Mehr als ein Jahrzehnt nach dem gescheiterten Fire Phone unternimmt Amazon offenbar einen neuen Anlauf im Smartphone-Markt. Laut einem Bericht von Reuters arbeitet der Konzern an einem Gerät mit dem Codenamen „Transformer“, das stark auf künstliche Intelligenz und die hauseigene Sprachassistenz Alexa ausgerichtet sein soll.
Fokus auf KI und Amazon-Ökosystem
Das geplante Smartphone entsteht innerhalb der Devices-and-Services-Sparte und soll vor allem die Nutzung von Amazons eigenen Diensten vereinfachen. Dazu zählen unter anderem Shopping, Prime Video und Prime Music. Im Zentrum steht jedoch die Integration von Alexa, die in den vergangenen Jahren umfassend weiterentwickelt wurde und nun auch in Großbritannien unter Alexa+ gestartet ist.
Mit personalisierten Funktionen und tiefgreifender Verzahnung mit bestehenden Angeboten will Amazon die Kundenbindung stärken und die Nutzung seiner digitalen Services intensivieren.
Amazon unaufhaltsam
Neues Entwicklerteam mit prominenter Führung
Die Entwicklung des Geräts erfolgt Berichten zufolge in einer internen Einheit namens „ZeroOne“. Geleitet wird das Team von J Allard, einem ehemaligen Microsoft-Manager, der maßgeblich an der Entwicklung der Xbox beteiligt war.

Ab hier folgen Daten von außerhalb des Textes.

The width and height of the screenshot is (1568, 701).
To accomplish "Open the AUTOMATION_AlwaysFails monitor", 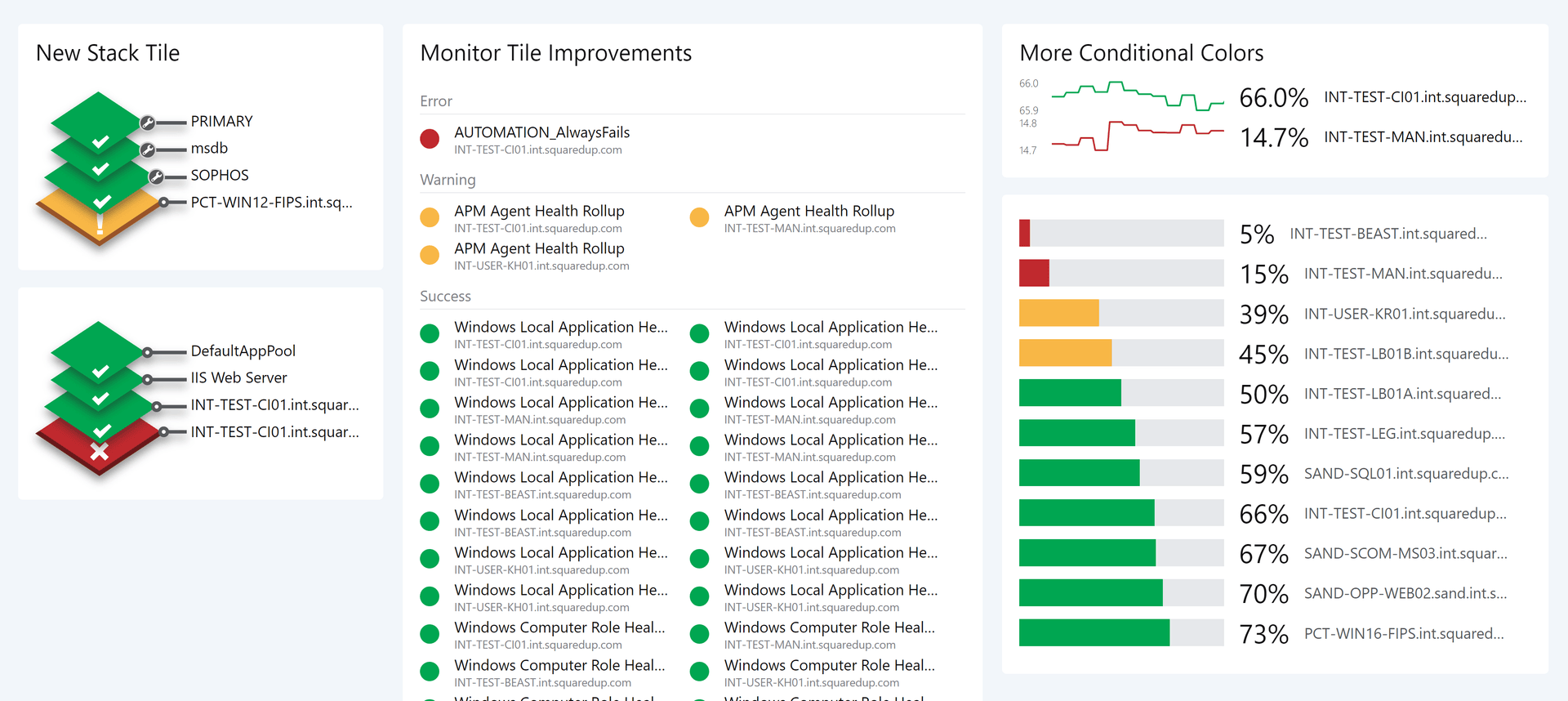I will click(541, 132).
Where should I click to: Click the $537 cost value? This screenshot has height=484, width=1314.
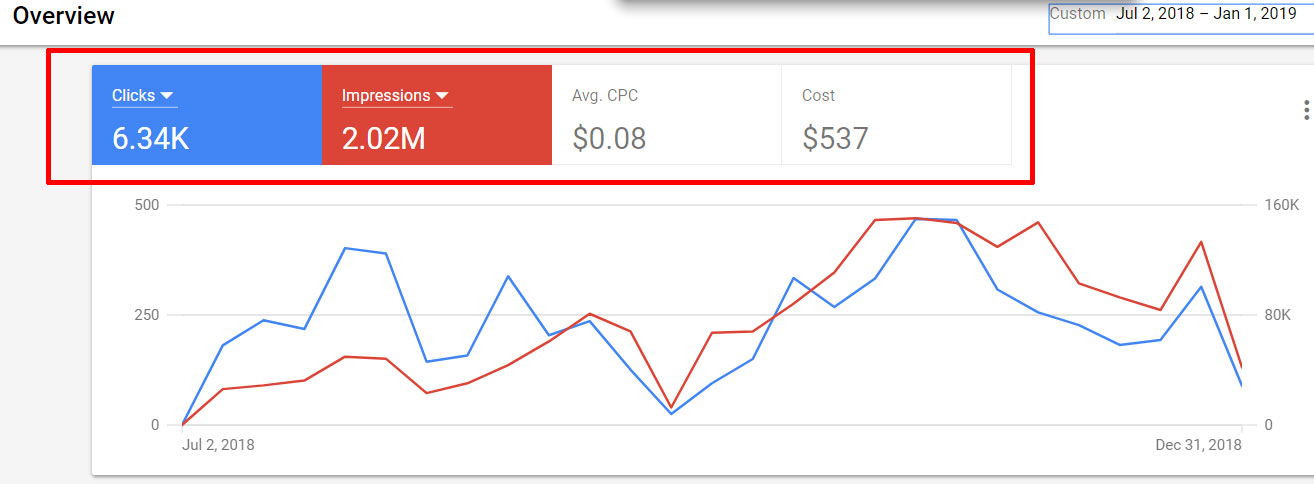tap(834, 138)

Die neue Struktur deutet darauf hin, dass Amazon bewusst neue Ansätze verfolgt, um frühere Fehler zu vermeiden und das Projekt strategisch neu auszurichten.
Rückkehr nach Fire-Phone-Flop
Amazon hatte sich bereits 2014 mit dem Fire Phone im Smartphone-Markt versucht, zog sich jedoch nach schwachen Verkaufszahlen schnell wieder zurück. Der erneute Einstieg erfolgt nun unter völlig anderen Vorzeichen, insbesondere durch den massiven Fortschritt im Bereich künstlicher Intelligenz.

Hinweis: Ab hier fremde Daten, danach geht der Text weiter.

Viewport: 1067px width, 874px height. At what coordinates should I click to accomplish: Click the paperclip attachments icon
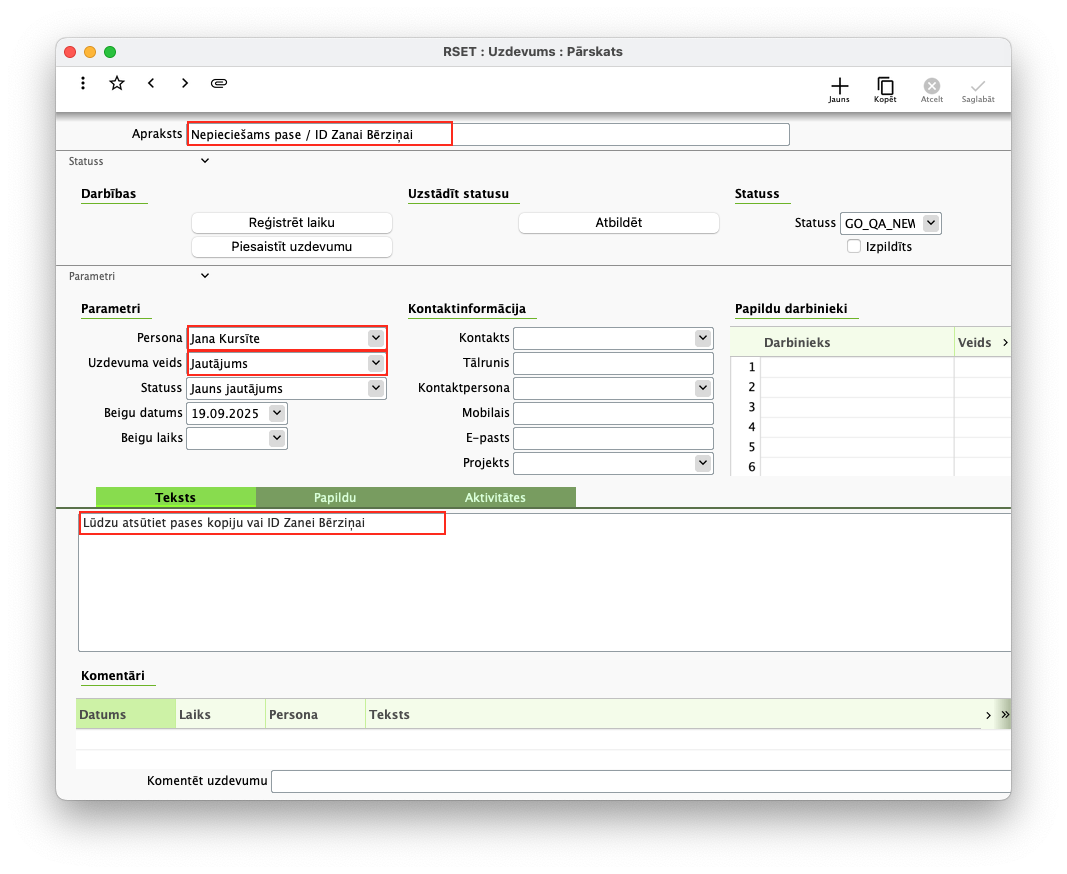(x=219, y=84)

Teil einer umfassenden KI-Offensive
Das Smartphone-Projekt ist eingebettet in eine deutlich breitere Strategie. Amazon investiert massiv in künstliche Intelligenz, Chips und Robotik und will seine Position in diesem Zukunftsfeld weiter ausbauen.
Ein eigenes Smartphone könnte dabei helfen, KI-Anwendungen direkt beim Kunden zu verankern und neue Nutzungsszenarien zu erschließen. Ob und wann das Gerät tatsächlich auf den Markt kommt, ist bislang jedoch unklar.